*** Opening of INFORMATION ***

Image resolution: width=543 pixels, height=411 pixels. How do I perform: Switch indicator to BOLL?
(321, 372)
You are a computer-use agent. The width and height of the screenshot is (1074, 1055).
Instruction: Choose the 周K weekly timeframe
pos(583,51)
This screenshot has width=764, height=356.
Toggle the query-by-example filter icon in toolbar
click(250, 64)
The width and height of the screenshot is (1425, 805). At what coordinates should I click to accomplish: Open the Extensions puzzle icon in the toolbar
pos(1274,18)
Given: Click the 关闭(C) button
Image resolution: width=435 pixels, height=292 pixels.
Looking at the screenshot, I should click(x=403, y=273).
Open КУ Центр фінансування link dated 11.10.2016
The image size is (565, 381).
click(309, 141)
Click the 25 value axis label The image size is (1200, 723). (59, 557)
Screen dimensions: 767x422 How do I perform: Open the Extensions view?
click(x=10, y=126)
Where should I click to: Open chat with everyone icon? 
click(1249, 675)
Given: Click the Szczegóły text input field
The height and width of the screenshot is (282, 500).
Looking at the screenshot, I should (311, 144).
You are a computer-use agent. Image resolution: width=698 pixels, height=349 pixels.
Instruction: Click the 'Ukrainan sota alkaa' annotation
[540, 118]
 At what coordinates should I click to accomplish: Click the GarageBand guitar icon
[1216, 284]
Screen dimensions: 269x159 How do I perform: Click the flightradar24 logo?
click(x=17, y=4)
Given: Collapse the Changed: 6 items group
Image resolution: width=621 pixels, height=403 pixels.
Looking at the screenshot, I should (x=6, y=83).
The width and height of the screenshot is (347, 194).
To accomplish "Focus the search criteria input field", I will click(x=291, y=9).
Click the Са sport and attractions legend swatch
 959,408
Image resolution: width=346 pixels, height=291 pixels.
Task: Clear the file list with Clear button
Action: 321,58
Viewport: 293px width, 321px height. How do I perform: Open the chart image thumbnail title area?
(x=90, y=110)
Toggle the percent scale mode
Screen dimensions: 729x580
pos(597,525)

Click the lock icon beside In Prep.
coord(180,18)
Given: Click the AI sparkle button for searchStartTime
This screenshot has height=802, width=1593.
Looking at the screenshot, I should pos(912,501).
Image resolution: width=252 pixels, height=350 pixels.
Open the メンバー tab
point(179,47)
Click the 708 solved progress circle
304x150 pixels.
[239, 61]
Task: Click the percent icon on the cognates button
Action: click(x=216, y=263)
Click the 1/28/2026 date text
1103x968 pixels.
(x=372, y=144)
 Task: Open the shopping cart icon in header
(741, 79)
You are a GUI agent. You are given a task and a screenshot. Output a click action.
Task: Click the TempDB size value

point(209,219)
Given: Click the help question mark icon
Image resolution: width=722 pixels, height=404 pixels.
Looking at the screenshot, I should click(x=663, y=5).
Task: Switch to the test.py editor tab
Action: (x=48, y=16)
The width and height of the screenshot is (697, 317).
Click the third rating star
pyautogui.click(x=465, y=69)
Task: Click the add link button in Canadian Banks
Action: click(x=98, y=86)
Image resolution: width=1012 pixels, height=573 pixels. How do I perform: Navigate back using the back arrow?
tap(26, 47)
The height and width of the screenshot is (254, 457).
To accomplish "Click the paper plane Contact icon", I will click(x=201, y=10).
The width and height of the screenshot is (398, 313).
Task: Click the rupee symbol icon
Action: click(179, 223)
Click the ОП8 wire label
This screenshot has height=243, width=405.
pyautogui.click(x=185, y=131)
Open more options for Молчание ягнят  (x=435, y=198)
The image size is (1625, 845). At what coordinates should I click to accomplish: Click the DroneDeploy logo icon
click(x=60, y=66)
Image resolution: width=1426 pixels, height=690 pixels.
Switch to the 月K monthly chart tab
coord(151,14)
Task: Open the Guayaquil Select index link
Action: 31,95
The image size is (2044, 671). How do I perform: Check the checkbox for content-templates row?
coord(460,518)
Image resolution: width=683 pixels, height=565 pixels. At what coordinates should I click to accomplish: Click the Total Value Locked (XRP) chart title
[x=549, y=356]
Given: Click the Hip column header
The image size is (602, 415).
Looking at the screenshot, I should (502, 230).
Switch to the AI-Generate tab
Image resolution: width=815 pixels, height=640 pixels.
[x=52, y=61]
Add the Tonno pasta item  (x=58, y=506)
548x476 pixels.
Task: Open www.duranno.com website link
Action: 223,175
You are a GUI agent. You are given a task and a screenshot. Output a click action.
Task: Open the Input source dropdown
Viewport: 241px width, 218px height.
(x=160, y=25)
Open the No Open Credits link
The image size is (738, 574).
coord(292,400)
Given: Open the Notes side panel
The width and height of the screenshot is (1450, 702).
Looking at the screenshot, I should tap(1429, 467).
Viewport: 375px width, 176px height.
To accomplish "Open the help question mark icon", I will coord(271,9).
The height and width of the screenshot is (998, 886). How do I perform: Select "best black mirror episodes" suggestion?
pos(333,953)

*** Close of INFORMATION ***

Repeat back the data above, exact to the last character.

# ANSWER SECTION
Image resolution: width=543 pixels, height=411 pixels. How do I perform: Switch indicator to BOLL?
(321, 372)
You are a computer-use agent. The width and height of the screenshot is (1074, 1055).
Instruction: Choose the 周K weekly timeframe
pos(583,51)
This screenshot has width=764, height=356.
Toggle the query-by-example filter icon in toolbar
click(250, 64)
The width and height of the screenshot is (1425, 805). At what coordinates should I click to accomplish: Open the Extensions puzzle icon in the toolbar
pos(1274,18)
Given: Click the 关闭(C) button
Image resolution: width=435 pixels, height=292 pixels.
Looking at the screenshot, I should click(x=403, y=273).
Open КУ Центр фінансування link dated 11.10.2016
The image size is (565, 381).
click(309, 141)
Click the 25 value axis label The image size is (1200, 723). (59, 557)
Screen dimensions: 767x422 How do I perform: Open the Extensions view?
click(x=10, y=126)
Where should I click to: Open chat with everyone icon? 
click(1249, 675)
Given: Click the Szczegóły text input field
The height and width of the screenshot is (282, 500).
Looking at the screenshot, I should (311, 144).
You are a computer-use agent. Image resolution: width=698 pixels, height=349 pixels.
Instruction: Click the 'Ukrainan sota alkaa' annotation
[540, 118]
 At what coordinates should I click to accomplish: Click the GarageBand guitar icon
[1216, 284]
Screen dimensions: 269x159 How do I perform: Click the flightradar24 logo?
click(x=17, y=4)
Given: Collapse the Changed: 6 items group
Image resolution: width=621 pixels, height=403 pixels.
Looking at the screenshot, I should (x=6, y=83).
The width and height of the screenshot is (347, 194).
To accomplish "Focus the search criteria input field", I will click(x=291, y=9).
Click the Са sport and attractions legend swatch
 959,408
Image resolution: width=346 pixels, height=291 pixels.
Task: Clear the file list with Clear button
Action: 321,58
Viewport: 293px width, 321px height. How do I perform: Open the chart image thumbnail title area?
(x=90, y=110)
Toggle the percent scale mode
Screen dimensions: 729x580
pos(597,525)

Click the lock icon beside In Prep.
coord(180,18)
Given: Click the AI sparkle button for searchStartTime
This screenshot has height=802, width=1593.
Looking at the screenshot, I should pos(912,501).
Image resolution: width=252 pixels, height=350 pixels.
Open the メンバー tab
point(179,47)
Click the 708 solved progress circle
304x150 pixels.
[239, 61]
Task: Click the percent icon on the cognates button
Action: click(x=216, y=263)
Click the 1/28/2026 date text
1103x968 pixels.
(x=372, y=144)
 Task: Open the shopping cart icon in header
(741, 79)
You are a GUI agent. You are given a task and a screenshot. Output a click action.
Task: Click the TempDB size value

point(209,219)
Given: Click the help question mark icon
Image resolution: width=722 pixels, height=404 pixels.
Looking at the screenshot, I should click(x=663, y=5).
Task: Switch to the test.py editor tab
Action: (x=48, y=16)
The width and height of the screenshot is (697, 317).
Click the third rating star
pyautogui.click(x=465, y=69)
Task: Click the add link button in Canadian Banks
Action: click(x=98, y=86)
Image resolution: width=1012 pixels, height=573 pixels. How do I perform: Navigate back using the back arrow?
tap(26, 47)
The height and width of the screenshot is (254, 457).
To accomplish "Click the paper plane Contact icon", I will click(x=201, y=10).
The width and height of the screenshot is (398, 313).
Task: Click the rupee symbol icon
Action: click(179, 223)
Click the ОП8 wire label
This screenshot has height=243, width=405.
pyautogui.click(x=185, y=131)
Open more options for Молчание ягнят  (x=435, y=198)
The image size is (1625, 845). At what coordinates should I click to accomplish: Click the DroneDeploy logo icon
click(x=60, y=66)
Image resolution: width=1426 pixels, height=690 pixels.
Switch to the 月K monthly chart tab
coord(151,14)
Task: Open the Guayaquil Select index link
Action: 31,95
The image size is (2044, 671). How do I perform: Check the checkbox for content-templates row?
coord(460,518)
Image resolution: width=683 pixels, height=565 pixels. At what coordinates should I click to accomplish: Click the Total Value Locked (XRP) chart title
[x=549, y=356]
Given: Click the Hip column header
The image size is (602, 415).
Looking at the screenshot, I should (502, 230).
Switch to the AI-Generate tab
Image resolution: width=815 pixels, height=640 pixels.
[x=52, y=61]
Add the Tonno pasta item  (x=58, y=506)
548x476 pixels.
Task: Open www.duranno.com website link
Action: 223,175
You are a GUI agent. You are given a task and a screenshot. Output a click action.
Task: Open the Input source dropdown
Viewport: 241px width, 218px height.
(x=160, y=25)
Open the No Open Credits link
The image size is (738, 574).
coord(292,400)
Given: Open the Notes side panel
The width and height of the screenshot is (1450, 702).
Looking at the screenshot, I should tap(1429, 467).
Viewport: 375px width, 176px height.
To accomplish "Open the help question mark icon", I will coord(271,9).
The height and width of the screenshot is (998, 886). How do I perform: Select "best black mirror episodes" suggestion?
pos(333,953)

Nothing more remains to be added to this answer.